= TEXT FOR ANALYSIS =
- - - - - - -
The rules of the rummy game are simple: you need to arrange all the cards in your hand in at least two sequences, out of which one has to be a pure sequence. The remaining cards can be arranged into valid sequences and/or sets. Follow these step-by-step instructions to learn how to play the Indian Rummy game.

A sequence is a group of three or more consecutive cards of the same suit.

Examples:

3♥-4♥-5♥

3♥, 4♥ and 5♥ are three consecutive cards of the same suit, ♥.

J♣-Q♣-K♣-A♣

J♣, Q♣, K♣ and A♣ are four consecutive cards of the same suit, ♣.

A set is a group of three or four cards of the same value but different suits.

Examples:

A♥-A♣-A♦

All the A’s (Aces) are of different suits: ♥, ♣ and ♦.

7♦-7♣-7♠-7♥

All the 7s are of different suits: ♦, ♣, ♠, and ♥.
- - - - - - -
= SUPPLIED DATA =
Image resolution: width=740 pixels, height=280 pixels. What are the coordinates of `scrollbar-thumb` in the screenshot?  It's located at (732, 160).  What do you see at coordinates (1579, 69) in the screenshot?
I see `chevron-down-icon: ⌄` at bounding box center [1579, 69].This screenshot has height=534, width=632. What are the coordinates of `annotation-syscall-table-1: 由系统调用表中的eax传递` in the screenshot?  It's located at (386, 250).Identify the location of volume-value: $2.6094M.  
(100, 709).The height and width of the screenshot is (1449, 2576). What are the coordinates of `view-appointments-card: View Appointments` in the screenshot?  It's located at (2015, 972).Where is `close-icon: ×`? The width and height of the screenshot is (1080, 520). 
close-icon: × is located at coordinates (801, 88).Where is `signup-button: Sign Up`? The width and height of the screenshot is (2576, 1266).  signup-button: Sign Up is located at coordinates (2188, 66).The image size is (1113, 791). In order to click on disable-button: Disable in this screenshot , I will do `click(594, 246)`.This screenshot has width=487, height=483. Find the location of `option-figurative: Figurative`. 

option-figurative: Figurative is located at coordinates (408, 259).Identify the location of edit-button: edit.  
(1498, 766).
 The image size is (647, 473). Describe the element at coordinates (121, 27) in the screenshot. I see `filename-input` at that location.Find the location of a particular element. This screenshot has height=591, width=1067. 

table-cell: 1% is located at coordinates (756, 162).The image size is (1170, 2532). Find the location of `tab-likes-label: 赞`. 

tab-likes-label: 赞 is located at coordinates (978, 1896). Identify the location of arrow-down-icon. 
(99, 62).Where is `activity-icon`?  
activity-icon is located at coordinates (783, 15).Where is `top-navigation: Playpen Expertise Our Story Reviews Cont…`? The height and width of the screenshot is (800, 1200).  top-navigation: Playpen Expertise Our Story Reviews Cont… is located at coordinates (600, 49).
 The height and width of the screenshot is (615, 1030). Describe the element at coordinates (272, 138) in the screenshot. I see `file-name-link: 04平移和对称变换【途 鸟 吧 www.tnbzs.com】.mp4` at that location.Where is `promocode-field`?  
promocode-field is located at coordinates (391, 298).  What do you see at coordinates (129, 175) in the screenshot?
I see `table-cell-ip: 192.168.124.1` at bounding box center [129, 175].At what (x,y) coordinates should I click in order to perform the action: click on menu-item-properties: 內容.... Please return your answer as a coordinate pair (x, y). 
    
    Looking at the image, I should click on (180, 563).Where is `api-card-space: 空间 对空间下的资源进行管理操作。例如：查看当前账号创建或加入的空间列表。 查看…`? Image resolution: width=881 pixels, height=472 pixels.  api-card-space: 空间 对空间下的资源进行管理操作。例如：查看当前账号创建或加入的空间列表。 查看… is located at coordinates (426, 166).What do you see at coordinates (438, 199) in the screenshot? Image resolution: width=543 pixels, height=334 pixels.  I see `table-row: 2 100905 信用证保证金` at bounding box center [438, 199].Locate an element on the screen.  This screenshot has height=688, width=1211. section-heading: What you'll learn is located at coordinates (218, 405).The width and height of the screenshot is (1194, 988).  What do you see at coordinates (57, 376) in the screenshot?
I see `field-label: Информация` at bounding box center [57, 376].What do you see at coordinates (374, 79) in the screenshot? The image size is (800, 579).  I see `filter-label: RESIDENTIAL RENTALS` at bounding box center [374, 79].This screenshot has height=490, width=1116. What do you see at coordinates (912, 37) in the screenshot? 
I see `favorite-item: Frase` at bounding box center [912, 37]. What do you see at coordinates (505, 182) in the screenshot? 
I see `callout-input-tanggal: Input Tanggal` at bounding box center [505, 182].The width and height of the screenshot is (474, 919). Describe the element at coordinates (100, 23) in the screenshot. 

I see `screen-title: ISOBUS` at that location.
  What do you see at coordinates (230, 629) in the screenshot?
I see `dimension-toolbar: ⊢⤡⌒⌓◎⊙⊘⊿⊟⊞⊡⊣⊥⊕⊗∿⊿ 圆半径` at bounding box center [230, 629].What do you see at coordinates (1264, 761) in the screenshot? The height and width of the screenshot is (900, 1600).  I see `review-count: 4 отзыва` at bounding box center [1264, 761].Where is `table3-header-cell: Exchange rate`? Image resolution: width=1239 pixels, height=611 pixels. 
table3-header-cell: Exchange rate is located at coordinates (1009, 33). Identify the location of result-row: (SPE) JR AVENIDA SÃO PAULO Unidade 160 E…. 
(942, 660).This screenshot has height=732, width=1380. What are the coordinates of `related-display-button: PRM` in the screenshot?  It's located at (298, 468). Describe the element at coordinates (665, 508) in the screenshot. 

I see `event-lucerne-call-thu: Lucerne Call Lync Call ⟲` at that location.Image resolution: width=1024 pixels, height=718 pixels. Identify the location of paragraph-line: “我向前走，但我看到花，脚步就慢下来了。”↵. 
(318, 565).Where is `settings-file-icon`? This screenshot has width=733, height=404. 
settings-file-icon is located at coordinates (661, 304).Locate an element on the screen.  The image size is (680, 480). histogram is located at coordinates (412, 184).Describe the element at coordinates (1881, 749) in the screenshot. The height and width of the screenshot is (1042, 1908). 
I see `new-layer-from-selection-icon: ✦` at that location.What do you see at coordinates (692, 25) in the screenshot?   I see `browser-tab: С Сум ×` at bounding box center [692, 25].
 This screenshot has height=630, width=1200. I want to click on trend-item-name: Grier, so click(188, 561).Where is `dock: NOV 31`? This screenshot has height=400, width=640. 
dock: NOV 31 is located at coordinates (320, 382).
- - - - - - -
= PROBLEM TO WORK ON =
Reproduce the stretch of the rummy rules text from "3♥, 4♥ and 5♥" through "suits: ♥, ♣ and ♦.", word for word.

= EXERCISE RESULT =
3♥, 4♥ and 5♥ are three consecutive cards of the same suit, ♥.

J♣-Q♣-K♣-A♣

J♣, Q♣, K♣ and A♣ are four consecutive cards of the same suit, ♣.

A set is a group of three or four cards of the same value but different suits.

Examples:

A♥-A♣-A♦

All the A’s (Aces) are of different suits: ♥, ♣ and ♦.